I left everything. What I have learned is that my Americanisms have become more apparent. Growing up the way I did, molded from a pop-culture fabricated by shallow minds has in some ways remained with me. As much as I despise these platforms of entertainment, thinking, and ways of life I am still part of it. I wanted to leave all of it but I still brought it with me, years later I am still haunted by these thoughts but an unusual pride has grown. This is who I am and yes I am American. I still hate pop-culture; which is no problem. I have learned that these people all over the magazines and television shouldn’t dictate what a true “American” or “Americanism” is. I shouldn’t be embarrassed to be an American. I am not my government and I am NOT pop-culture.

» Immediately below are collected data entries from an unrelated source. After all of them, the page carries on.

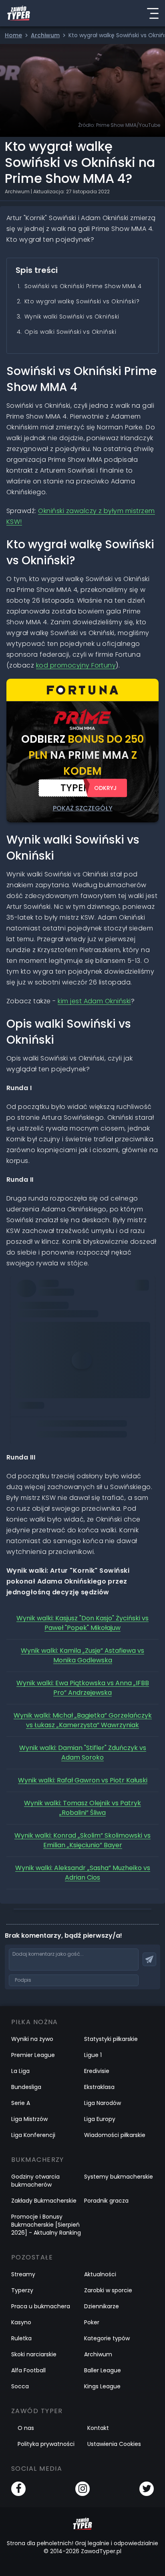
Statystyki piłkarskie (111, 2039)
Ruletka (21, 2338)
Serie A (20, 2103)
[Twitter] (146, 2489)
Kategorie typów (107, 2338)
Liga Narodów (102, 2103)
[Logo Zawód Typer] (18, 13)
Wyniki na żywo (32, 2039)
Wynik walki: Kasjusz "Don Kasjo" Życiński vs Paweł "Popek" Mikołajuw (82, 1623)
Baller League (102, 2370)
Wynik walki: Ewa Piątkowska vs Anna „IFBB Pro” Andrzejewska (82, 1687)
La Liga (20, 2071)
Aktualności (100, 2274)
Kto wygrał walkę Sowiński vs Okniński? (81, 301)
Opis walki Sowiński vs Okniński (70, 332)
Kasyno (21, 2322)
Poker (91, 2322)
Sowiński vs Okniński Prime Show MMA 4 (83, 286)
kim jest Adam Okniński (94, 1001)
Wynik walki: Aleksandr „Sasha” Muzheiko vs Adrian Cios (82, 1872)
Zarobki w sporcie (108, 2290)
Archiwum (98, 2354)
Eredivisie (96, 2071)
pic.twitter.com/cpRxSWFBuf (60, 1307)
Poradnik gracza (106, 2201)
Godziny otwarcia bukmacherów (35, 2181)
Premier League (33, 2055)
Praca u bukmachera (40, 2306)
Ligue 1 (93, 2055)
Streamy (23, 2274)
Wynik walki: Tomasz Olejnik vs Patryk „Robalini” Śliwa (82, 1807)
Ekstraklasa (99, 2087)
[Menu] (153, 13)
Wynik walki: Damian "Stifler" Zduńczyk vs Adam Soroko (82, 1752)
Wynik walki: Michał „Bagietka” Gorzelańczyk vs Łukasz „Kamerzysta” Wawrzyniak (83, 1720)
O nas (26, 2428)
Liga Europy (99, 2119)
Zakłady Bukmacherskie (43, 2201)
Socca (20, 2386)
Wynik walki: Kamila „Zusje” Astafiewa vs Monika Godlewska (82, 1655)
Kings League (102, 2386)
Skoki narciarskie (33, 2354)
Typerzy (22, 2290)
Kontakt (98, 2428)
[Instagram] (82, 2489)
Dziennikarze (101, 2306)
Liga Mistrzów (29, 2119)
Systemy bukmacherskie (118, 2177)
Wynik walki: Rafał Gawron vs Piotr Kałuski (82, 1780)
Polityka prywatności (46, 2444)
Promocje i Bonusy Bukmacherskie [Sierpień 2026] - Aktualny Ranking (46, 2225)
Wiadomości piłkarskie (114, 2135)
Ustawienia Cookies (114, 2444)
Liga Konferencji (33, 2135)
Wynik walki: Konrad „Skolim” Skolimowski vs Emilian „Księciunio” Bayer (82, 1840)
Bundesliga (26, 2087)
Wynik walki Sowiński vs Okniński (71, 317)
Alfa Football (28, 2370)
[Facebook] (18, 2489)
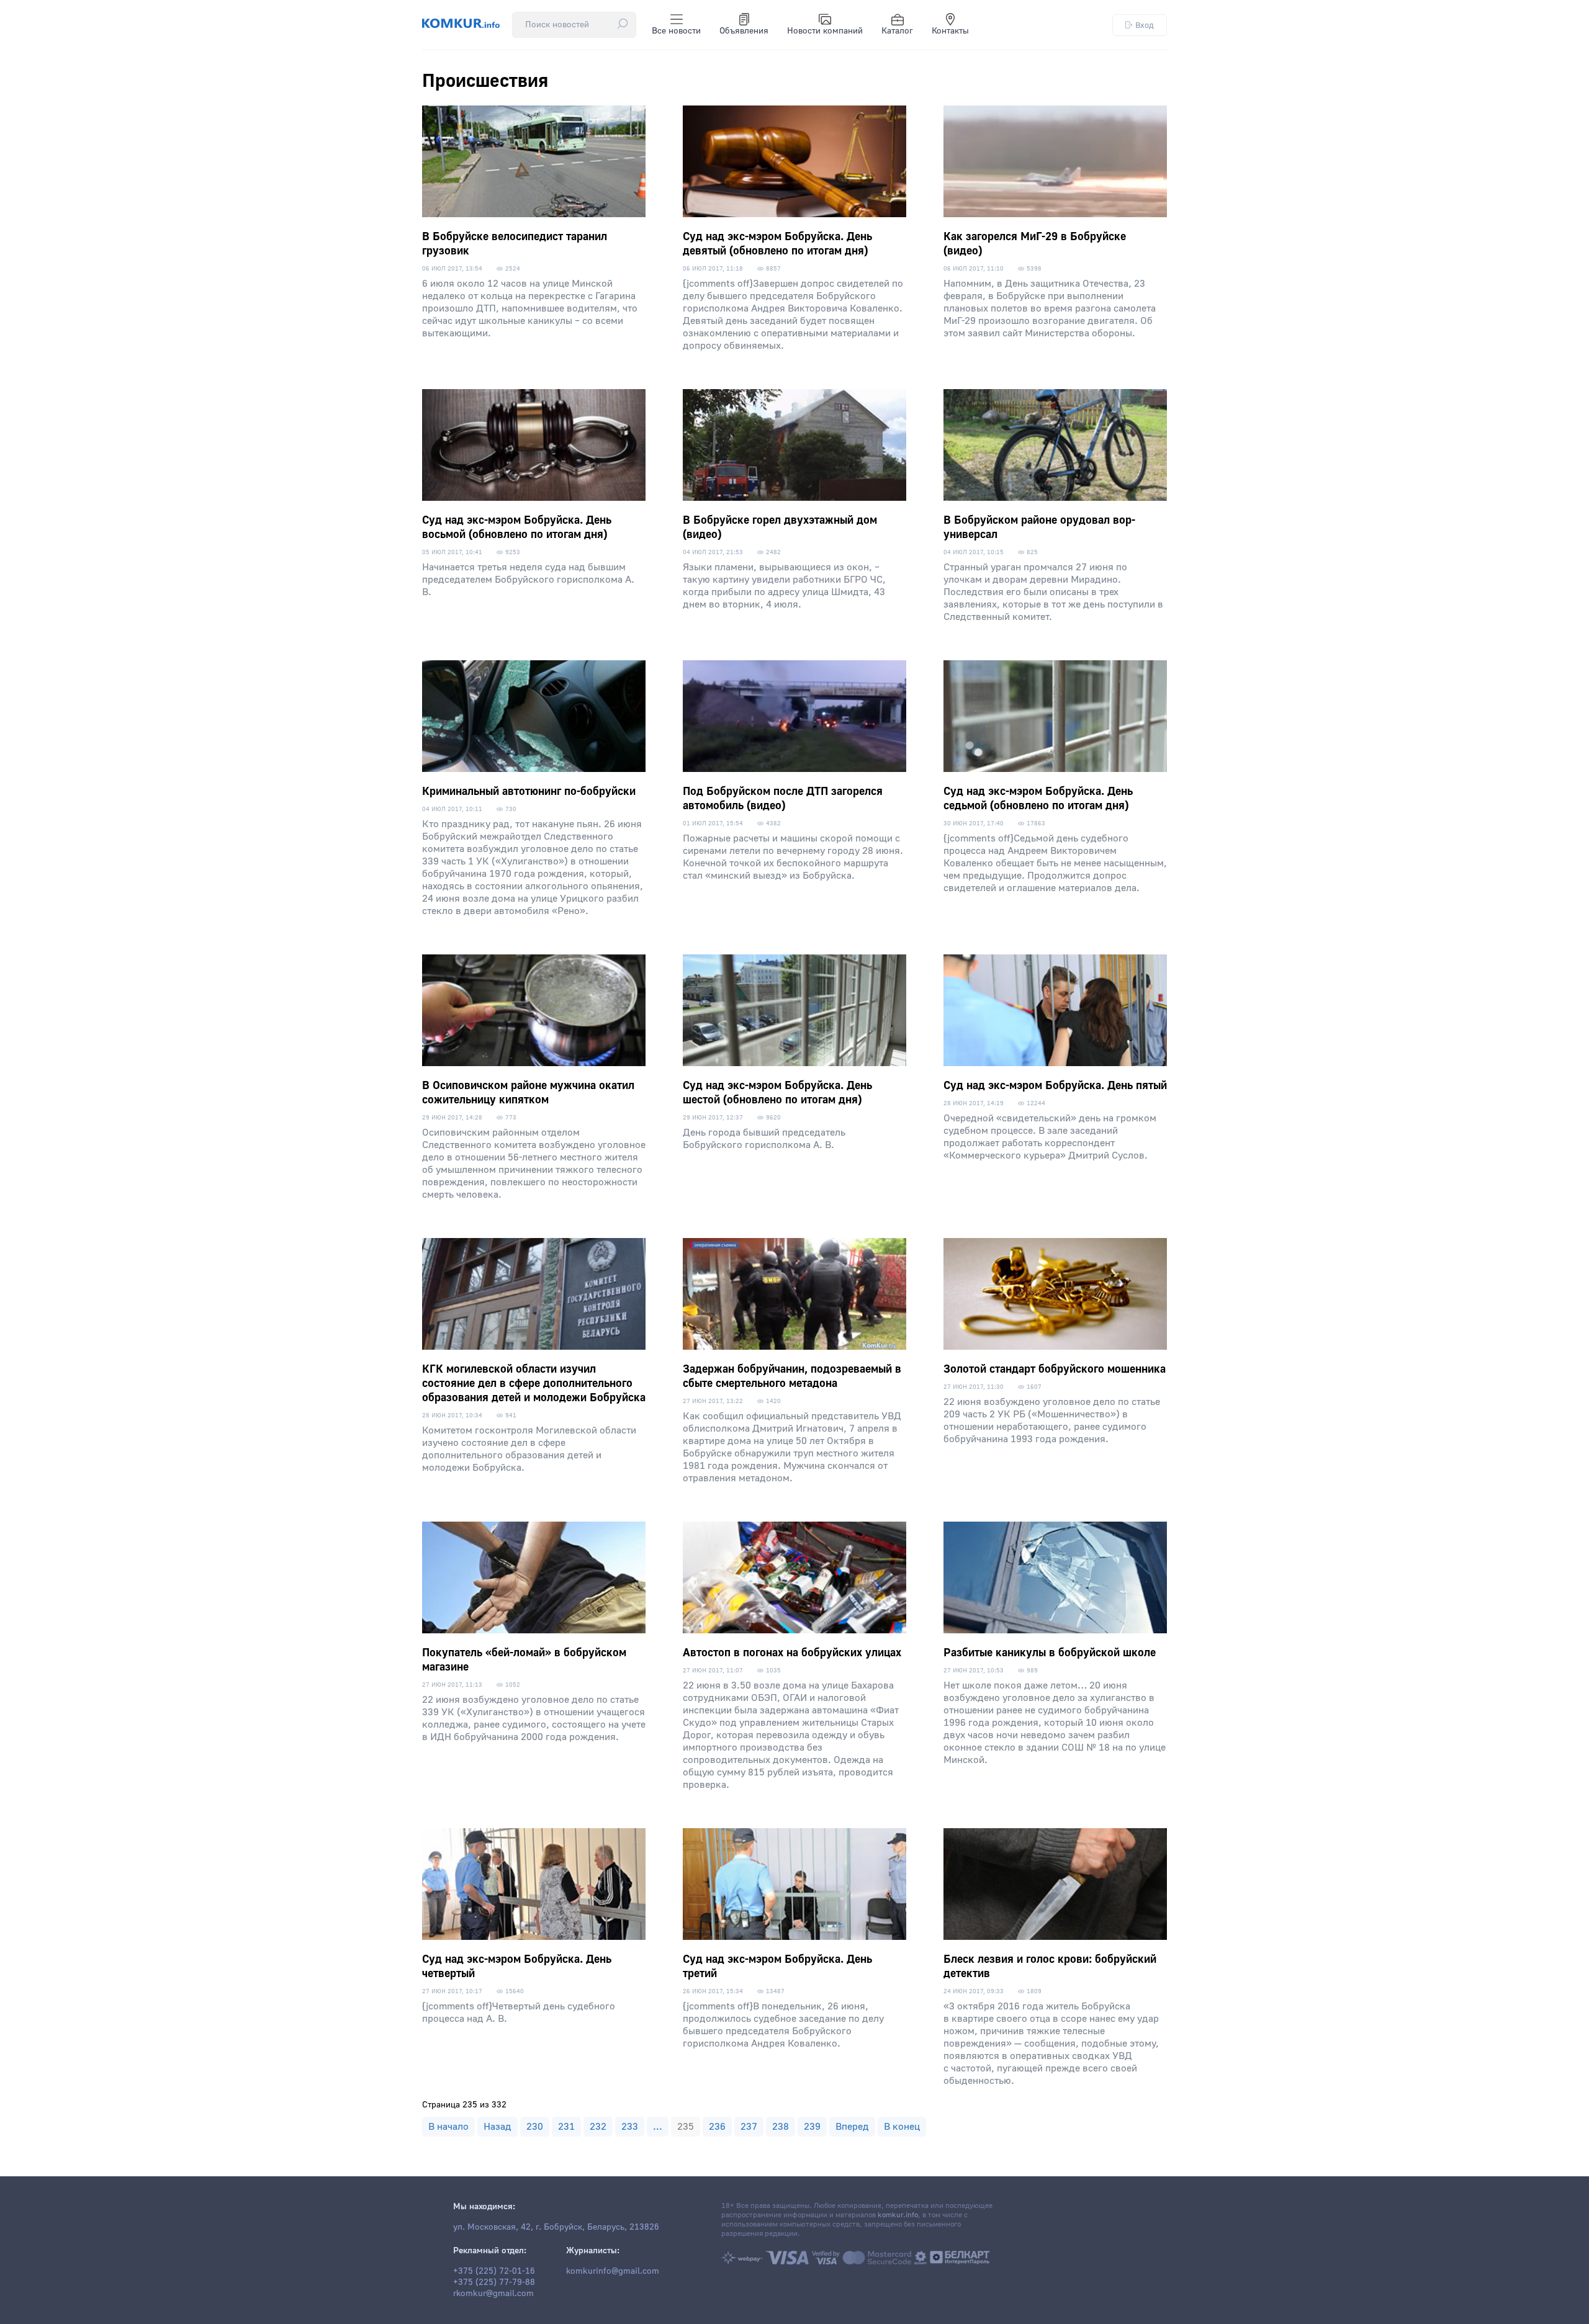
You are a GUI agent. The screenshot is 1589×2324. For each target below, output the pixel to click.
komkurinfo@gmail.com (612, 2271)
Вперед (852, 2126)
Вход (1144, 25)
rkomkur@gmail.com (493, 2293)
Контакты (950, 31)
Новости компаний (825, 31)
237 (748, 2126)
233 (629, 2126)
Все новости (676, 31)
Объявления (743, 31)
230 (534, 2126)
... (657, 2126)
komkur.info (898, 2215)
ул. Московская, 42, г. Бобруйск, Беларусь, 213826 (556, 2227)
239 (812, 2126)
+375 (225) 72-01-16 (494, 2271)
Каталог (897, 31)
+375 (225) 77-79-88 (494, 2282)
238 (780, 2126)
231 (566, 2126)
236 (717, 2126)
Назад (497, 2126)
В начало (448, 2126)
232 (598, 2126)
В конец (902, 2126)
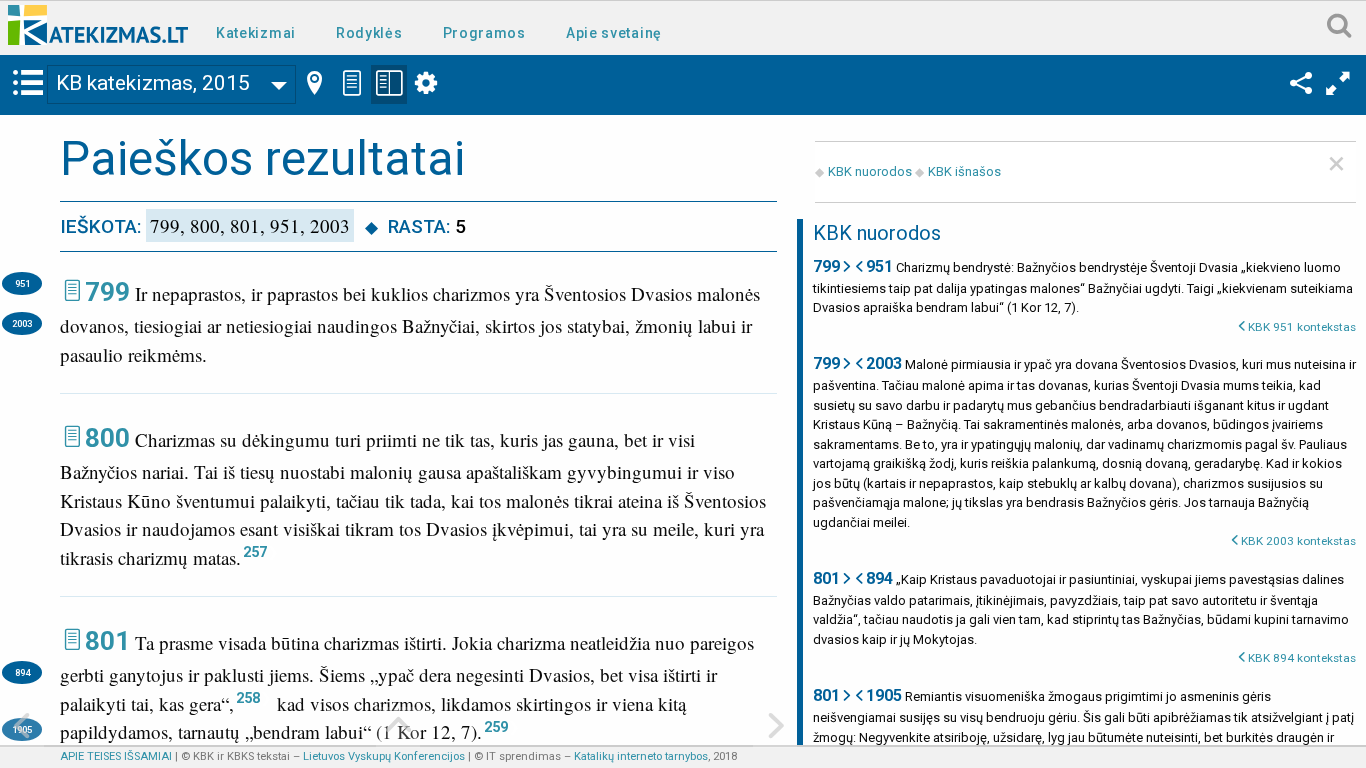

Does America have culture? Years ago I strongly said NO! But as I have experienced more my answer has become a strong yes. Yes, America does have culture. Lots of it. I didn’t see it when I lived there but living away from my home I see it everyday, in myself

It also seems that traveling has changed…..Steinbeck opened the world to positano, Hemingway in between a lot of booze wrote some brilliant stuff, some people paint, some take trains, tuk-tuks, rickshaws, some cycle from country to country, what is so special about what I have done, what am I doing? These questions I ponder every day. What will become of all of this? Will I become that guy who all he talks about is traveling, will I become a father and the only advice I can give is to “talk to your mother about that because I just don’t know how to answer these questions. Just talk to your mother because at that time in my life I was in the Middle East, living that different life.”

Have I become numb to my own country, lazy and walked away from the difficulties of success that I was creating. Manifest destiny (they used to say)? Or have I taken the difficult road and decided the next step for myself and not the normalcy of staying in the same city or town for the rest of my life. Or, and this is difficult to even write; am I scared to go back home? Have I reached that point where my home has become foreign to me? And foreign has become home.

I go home once a year excited and ready. Bags packed weeks in advance as my passport waits to be stamped in anticipation. I take that long journey home through layovers, time zones, three microwaved meals, bars, pointless conversations and then I arrive. Home?

I have conversations with people and nothing has changed, or everything has changed. People have gotten older, gotten married and had kids, bought a new house and a new car. Some of their children I have not met and going back they now have a three year old,- changed jobs or lost jobs. I go back to this frame of a place each year, the snapshot I took before my departure. My checklist of all the things that at that point in time were normal, are all out of skew a year later. Some on the other hand stayed frozen in time, and I think that what has and had not changed is history. When I sit with friends we can reminisce, our stories of growing up have not changed and will not change ever, no matter how much the world and as people we grow or decay. Have I changed? Conversations with family and friends certainly have. Is it because our interests have matured, changed? If I remember correctly four years ago my interests were all the same but my opinions on the world have changed drastically. Change, I almost hate this word now. Change has become routine/status-quo.